The doorman walked out and flagged down a passing black cab. Known as a Hackney carriage, with its high interior ceiling and beetle shaped body, it was a distinctive trademark of Britain.

The cab pulled up.

“Where to, sir?” asked the doorman.

“King’s College, the Strand Building,” answered the professor, a slight apprehension in his voice.

The cab

rushed down St. James Street and onto Pall Mall, passing St. James Palace, a Tudor style brick building with octangular turrets and mock battlements. A Grenadier guard was posted by the entrance, confidently wearing their familiar bright red coats and tall black caps.

They continued

by the Institute of Directors, a grand four-story limestone building, and entered Trafalgar Square. The atmosphere was a spectacle of lights. Towering in the center was a 151-foot granite column atop which stood a statue of Admiral Horatio Nelson, one of the country’s greatest heroes. Two enormous lions sat at the bottom surrounded by sparkling fountains dancing in the air. Tom and Sarah were mesmerized by the circus of activity. This was London, and it was amazing.

The cab

continued up the Strand, passing the Savoy Hotel and Somerset House, then whipped around the corner onto Surrey Street, parking next to King’s College.

          Tom and Sarah hopped out as Hainsworth paid the driver. The campus was quiet. When Tom, Sarah and Hainsworth entered the Strand Building.

          After the proper introductions, Hainsworth and Dr. Beagleswick chatted away while Tom and Sarah investigated all the fascinating pictures and lineage charts covering the walls. The diagrams looked like tree roots that started at the top with a royal name and branched out at every new name, then split off again, and again, and again — it was dizzying. Tom and Sarah concluded that they were certainly in the right place. After a few minutes, everyone found a chair and sat down.

          “Queen Victoria died in 1901 and was succeeded by her son, Edward VII, bringing in the House of Saxe-Coburg-Gotha, another German affiliation, but that only lasted nine years. His son, George V took over the monarchy and changed their last name to the House of Windsor —”

          “Our current dynasty,” interrupted Sarah.

          “Exactly! Now, around this time, the Britfields hoped to once again reclaim the throne. They tried to unite support, but World War I broke out in 1914 . . . almost conveniently.”
“Why does that matter?” asked Tom.

          Dr. Beagleswick let out a sorrowful sigh. “Because the war involved everyone. It was long and brutal. So many innocent lives were lost. When it was finally over in 1918, it took Britain years to recover.”
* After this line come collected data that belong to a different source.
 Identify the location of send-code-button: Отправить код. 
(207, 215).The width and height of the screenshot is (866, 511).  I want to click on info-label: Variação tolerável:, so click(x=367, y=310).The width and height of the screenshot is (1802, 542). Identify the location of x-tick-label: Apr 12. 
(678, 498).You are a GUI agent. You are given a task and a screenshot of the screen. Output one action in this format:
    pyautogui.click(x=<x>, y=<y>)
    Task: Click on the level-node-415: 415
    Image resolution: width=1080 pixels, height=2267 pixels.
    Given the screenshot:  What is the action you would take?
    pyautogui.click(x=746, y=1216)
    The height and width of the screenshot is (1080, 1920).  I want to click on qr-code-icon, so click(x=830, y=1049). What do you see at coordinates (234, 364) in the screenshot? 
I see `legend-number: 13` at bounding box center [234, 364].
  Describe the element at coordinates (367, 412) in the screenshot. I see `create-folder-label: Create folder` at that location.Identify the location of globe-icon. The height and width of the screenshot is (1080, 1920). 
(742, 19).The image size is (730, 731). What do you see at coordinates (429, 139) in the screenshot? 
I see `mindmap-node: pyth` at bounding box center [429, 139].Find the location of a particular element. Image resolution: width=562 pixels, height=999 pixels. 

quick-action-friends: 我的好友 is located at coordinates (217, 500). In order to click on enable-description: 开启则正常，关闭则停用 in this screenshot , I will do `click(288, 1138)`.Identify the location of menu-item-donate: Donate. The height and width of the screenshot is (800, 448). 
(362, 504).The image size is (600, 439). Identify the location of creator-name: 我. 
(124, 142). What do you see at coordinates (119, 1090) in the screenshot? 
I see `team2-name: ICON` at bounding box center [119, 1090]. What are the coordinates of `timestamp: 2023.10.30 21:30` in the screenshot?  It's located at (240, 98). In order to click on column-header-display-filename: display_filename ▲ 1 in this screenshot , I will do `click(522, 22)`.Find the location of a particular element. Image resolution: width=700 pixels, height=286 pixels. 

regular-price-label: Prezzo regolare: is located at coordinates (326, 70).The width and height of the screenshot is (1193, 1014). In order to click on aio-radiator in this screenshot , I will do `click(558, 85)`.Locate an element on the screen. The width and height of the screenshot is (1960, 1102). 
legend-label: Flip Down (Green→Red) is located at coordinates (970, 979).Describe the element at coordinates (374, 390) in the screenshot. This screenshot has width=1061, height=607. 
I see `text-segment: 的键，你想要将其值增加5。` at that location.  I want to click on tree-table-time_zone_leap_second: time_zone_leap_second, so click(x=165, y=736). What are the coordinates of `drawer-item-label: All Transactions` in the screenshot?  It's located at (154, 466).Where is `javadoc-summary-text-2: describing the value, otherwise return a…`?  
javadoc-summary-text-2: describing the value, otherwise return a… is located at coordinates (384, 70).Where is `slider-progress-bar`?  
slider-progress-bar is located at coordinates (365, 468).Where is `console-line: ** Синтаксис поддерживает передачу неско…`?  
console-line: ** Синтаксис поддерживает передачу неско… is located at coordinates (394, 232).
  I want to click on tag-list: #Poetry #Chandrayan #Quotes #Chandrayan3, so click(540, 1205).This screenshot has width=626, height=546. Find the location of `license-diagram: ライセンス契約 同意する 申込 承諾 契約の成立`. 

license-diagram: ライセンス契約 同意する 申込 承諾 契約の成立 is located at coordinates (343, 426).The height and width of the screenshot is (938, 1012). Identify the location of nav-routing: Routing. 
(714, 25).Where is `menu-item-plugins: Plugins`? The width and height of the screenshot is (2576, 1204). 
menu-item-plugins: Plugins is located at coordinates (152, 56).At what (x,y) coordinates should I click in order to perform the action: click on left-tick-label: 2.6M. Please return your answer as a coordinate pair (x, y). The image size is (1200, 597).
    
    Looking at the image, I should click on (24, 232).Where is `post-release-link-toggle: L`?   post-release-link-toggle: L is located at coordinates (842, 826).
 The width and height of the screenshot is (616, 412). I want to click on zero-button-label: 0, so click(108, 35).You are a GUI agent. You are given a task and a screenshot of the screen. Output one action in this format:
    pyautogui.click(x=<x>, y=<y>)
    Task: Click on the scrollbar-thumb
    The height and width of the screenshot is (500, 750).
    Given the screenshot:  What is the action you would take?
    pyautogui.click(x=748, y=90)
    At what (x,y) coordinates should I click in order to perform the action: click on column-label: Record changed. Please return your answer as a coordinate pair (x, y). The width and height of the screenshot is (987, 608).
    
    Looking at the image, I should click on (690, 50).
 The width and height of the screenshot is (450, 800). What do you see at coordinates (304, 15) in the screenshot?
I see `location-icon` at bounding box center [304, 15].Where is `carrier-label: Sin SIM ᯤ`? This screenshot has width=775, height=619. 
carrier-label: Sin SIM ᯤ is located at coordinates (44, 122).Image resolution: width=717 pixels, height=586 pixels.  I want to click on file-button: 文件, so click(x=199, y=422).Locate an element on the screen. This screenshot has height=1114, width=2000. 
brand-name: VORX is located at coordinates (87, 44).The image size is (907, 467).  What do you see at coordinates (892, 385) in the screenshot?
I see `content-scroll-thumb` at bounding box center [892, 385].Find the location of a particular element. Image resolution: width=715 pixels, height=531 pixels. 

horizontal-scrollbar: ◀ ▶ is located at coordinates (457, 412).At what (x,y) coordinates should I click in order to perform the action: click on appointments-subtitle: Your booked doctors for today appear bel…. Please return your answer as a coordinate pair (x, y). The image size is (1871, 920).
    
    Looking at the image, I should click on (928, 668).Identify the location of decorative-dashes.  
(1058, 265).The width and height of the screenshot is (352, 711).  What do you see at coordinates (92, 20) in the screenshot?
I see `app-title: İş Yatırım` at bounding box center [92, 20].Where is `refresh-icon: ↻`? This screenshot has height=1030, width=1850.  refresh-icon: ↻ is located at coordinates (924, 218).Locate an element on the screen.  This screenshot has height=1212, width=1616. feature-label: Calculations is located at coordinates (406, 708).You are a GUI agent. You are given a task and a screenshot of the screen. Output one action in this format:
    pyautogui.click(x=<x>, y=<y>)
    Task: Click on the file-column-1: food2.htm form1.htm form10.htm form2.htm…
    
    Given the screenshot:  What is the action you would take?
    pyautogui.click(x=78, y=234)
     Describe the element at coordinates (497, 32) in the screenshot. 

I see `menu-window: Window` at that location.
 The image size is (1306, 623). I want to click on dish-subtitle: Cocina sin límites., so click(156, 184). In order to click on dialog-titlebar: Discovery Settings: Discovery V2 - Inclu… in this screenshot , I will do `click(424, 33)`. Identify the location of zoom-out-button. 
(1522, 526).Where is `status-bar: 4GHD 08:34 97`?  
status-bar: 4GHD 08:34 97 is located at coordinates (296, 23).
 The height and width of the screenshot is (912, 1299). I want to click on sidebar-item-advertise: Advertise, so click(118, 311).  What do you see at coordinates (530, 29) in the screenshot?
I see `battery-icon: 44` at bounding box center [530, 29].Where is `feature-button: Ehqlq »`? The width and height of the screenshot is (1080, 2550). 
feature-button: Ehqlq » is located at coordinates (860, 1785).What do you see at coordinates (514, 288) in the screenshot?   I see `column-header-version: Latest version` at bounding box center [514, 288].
          “Then what happened?”

          “Two decades later was World War II, even longer and costlier. But the country rallied, especially behind their King. People were proud of their British heritage. Although we finally won in 1945, the country was devastated. No one wanted any more fighting or controversy, especially over old claims about legal heirs.”

          After a moment of reflection, Dr. Beagleswick resumed. “Still, the current dynasty never felt safe or secure having usurped the Britfield’s rightful claim to the throne, so they searched for any remaining Britfields. Their lands were confiscated, their houses ransacked, and their priceless artwork stolen. Anyone found alive was dealt with severely.”

          “Severely?” wondered Sarah aloud.

          “Murdered,” answered Beagleswick harshly, his voice growing intense.

* * * *

          A noise came from the hallway.

          “Lock the door,” exclaimed Dr. Beagleswick, frightened for his life.

          Tom leaped up and rushed over, turning an old rusty key protruding from the lock.

          Dr. Beagleswick gave Hainsworth a harsh glare as if to say, we should never have talked about this!

          The door handle jiggled.

          No one moved or spoke a word.

          The handle shook again, followed by violent pounding.